La narrazione del mondo post-guerra fredda ha rafforzato l’idea europea di un rapporto sempre più stretto con gli Stati Uniti, di un’ampia comunanza di valori, di un destino condiviso. Una simile sensazione è funzionale all’egemonia americana, per cui l’alleanza con l’Europa, definita occidente, ha valore strategico. La suddivisione del mondo in buoni e cattivi, per quanto futile, così come i numerosi vincoli politici, economici, e culturali sviluppatisi dal secondo conflitto mondiale, e cresciuti negli ultimi trent’anni, hanno rafforzato questo legame transatlantico rendendolo apparentemente ineluttabile. Gli Europei hanno tratto, e traggono tutt’ora, certamente dei benefici nell’appartenere al club che è la sfera di influenza statunitense, specialmente in termini di sicurezza. Tuttavia, diventa necessario guardare a Washington con lucidità e senso critico, e senza usare i consueti, e rassicuranti, parametri ideologici. Occorre tenere a mente che gli Americani hanno i loro interessi, e gli Europei, per quanto fisiologicamente disuniti, i loro.

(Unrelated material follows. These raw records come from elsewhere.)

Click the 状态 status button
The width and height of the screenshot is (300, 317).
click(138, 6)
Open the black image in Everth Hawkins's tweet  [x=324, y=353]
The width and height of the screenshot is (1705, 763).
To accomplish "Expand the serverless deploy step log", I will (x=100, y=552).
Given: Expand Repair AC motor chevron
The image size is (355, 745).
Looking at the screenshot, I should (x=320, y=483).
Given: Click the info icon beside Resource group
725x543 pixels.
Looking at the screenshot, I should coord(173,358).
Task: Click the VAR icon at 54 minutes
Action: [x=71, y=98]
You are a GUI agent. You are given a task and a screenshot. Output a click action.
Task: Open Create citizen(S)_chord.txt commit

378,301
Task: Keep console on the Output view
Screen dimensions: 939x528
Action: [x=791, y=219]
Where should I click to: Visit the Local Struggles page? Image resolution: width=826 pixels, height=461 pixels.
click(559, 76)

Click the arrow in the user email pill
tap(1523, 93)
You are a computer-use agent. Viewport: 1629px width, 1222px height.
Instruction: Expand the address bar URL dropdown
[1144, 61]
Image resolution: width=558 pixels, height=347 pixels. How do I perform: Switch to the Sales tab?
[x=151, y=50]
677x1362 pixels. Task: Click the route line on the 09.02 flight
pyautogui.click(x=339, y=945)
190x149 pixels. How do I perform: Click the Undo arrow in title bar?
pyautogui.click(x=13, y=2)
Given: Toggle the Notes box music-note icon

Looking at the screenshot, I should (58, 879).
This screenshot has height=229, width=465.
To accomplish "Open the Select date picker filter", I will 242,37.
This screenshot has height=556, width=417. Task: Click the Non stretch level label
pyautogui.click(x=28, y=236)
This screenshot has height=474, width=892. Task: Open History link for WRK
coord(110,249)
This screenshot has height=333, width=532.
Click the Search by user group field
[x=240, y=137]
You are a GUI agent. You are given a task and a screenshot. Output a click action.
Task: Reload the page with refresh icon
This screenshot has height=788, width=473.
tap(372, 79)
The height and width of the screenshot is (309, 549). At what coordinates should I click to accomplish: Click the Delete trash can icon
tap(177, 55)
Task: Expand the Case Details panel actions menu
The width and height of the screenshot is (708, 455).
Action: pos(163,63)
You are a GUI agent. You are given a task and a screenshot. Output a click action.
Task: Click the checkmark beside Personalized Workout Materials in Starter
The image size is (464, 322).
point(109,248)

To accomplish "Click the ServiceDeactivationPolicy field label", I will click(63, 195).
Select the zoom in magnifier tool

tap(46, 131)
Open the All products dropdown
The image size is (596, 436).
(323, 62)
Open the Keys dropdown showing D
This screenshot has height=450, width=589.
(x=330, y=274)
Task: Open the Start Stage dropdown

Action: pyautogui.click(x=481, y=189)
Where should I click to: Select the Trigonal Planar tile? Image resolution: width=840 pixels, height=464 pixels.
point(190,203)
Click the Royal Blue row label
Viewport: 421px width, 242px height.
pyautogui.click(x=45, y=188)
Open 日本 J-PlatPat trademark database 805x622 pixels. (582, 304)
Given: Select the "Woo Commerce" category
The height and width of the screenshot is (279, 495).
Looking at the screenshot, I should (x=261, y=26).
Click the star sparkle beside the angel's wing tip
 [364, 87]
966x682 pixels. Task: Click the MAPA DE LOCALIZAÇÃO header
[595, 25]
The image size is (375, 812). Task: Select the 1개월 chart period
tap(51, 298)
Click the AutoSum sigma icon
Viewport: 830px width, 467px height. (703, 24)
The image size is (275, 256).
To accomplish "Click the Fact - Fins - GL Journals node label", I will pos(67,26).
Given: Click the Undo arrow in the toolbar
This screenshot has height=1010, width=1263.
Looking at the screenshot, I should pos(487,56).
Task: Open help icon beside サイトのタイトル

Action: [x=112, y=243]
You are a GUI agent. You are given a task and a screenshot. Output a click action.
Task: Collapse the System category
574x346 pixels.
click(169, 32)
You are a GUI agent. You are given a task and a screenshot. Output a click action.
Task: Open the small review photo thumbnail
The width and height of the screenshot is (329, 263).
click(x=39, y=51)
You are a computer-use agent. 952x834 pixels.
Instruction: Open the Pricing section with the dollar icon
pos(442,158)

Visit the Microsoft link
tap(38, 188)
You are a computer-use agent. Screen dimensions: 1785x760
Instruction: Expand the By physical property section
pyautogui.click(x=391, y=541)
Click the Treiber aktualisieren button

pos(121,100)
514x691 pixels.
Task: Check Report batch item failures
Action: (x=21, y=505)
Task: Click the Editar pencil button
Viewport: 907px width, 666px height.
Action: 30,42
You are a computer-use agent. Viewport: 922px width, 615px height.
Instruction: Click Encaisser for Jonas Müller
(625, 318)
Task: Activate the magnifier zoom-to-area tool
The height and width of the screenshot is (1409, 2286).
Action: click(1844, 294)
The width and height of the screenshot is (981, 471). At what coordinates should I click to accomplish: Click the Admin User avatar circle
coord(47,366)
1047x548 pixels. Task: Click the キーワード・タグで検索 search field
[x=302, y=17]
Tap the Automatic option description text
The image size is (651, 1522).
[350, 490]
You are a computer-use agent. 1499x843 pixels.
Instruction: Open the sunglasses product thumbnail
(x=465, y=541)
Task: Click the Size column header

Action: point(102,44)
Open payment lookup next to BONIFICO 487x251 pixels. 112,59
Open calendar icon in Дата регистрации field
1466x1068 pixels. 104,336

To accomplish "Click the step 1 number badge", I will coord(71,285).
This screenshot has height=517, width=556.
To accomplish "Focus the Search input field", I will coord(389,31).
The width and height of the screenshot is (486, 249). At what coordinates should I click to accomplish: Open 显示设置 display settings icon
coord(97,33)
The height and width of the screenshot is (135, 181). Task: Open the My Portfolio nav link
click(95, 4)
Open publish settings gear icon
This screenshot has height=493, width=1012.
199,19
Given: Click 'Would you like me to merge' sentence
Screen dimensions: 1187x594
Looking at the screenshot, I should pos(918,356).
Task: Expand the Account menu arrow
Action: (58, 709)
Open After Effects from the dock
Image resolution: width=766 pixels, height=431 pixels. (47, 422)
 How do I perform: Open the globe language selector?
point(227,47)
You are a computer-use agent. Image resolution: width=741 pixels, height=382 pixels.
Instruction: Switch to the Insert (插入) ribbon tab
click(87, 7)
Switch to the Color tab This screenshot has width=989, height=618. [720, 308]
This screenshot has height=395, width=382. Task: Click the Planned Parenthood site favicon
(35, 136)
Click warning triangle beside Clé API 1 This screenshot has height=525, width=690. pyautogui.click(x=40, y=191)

Oggi che alla Casa Bianca alloggia Joe Biden, il legame con gli Stati Uniti ci sembra solido e pacifico. Ma non è sempre stato così. La storia dal secondo dopoguerra ad oggi è disseminata di tensioni, anche conflitti, tra Washington ed i suoi alleati Europei. L’assertività gaullista, i conflitti economici degli anni Settanta, l’unilateralismo reaganiano, e la guerra al terrorismo di Bush Jr., sono solo alcuni esempi. L’ultimo di questi episodi di tensione nella lunga storia dei rapporti transatlantici si è avuto con la presidenza di Donald Trump, che ha incarnato un apparente crisi dell’egemonia americana motivata dal crescente desiderio isolazionista dei suoi cittadini. Il “sovranismo” trumpiano si è sviluppato come una sfida agli europei su numerosi dossier: da una più esplicita vocazione mercantilista alla (trita e ritrita) richiesta di condividere le spese per la difesa nell’ambito della NATO. Queste politiche, di per sé divisive, hanno scavato un fossato tra alleati perché accompagnate dalla personalità del Presidente Trump, una diplomazia eufemisticamente sui generis, e un’esplicita noncuranza per le esigenze dei partner europei.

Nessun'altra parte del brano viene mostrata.